• DIRECTIONS FOR THIS TASK:
Your answer is a copy of every line in the records where "Aller" appears.

:: PROVIDED MATERIAL

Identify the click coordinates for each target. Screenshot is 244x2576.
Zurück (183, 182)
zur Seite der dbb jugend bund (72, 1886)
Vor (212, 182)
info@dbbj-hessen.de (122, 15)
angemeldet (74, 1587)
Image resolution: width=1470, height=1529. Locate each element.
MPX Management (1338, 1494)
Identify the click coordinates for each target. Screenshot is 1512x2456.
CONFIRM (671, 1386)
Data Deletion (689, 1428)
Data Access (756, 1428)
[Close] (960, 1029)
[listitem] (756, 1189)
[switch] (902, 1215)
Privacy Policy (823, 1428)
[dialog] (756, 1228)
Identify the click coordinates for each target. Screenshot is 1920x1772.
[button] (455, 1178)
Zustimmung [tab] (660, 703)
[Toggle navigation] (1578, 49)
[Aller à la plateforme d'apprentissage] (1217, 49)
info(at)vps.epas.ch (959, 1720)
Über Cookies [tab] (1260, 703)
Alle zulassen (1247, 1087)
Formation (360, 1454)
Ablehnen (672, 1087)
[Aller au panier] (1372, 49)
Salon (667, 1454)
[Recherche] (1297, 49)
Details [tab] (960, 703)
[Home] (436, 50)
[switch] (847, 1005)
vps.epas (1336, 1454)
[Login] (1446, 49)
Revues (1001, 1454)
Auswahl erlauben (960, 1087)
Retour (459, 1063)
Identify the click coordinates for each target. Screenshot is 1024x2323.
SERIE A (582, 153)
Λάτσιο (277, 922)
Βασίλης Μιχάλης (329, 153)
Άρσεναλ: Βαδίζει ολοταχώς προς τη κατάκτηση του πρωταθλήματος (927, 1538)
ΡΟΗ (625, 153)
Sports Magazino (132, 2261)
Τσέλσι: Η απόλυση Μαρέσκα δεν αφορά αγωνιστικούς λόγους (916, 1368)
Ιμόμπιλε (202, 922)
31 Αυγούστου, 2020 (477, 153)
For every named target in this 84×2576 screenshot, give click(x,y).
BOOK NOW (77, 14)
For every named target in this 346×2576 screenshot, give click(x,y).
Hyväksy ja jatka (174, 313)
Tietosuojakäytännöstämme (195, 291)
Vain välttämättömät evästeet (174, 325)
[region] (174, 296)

::::

• TASK OUTPUT:
[Aller à la plateforme d'apprentissage] (1217, 49)
[Aller au panier] (1372, 49)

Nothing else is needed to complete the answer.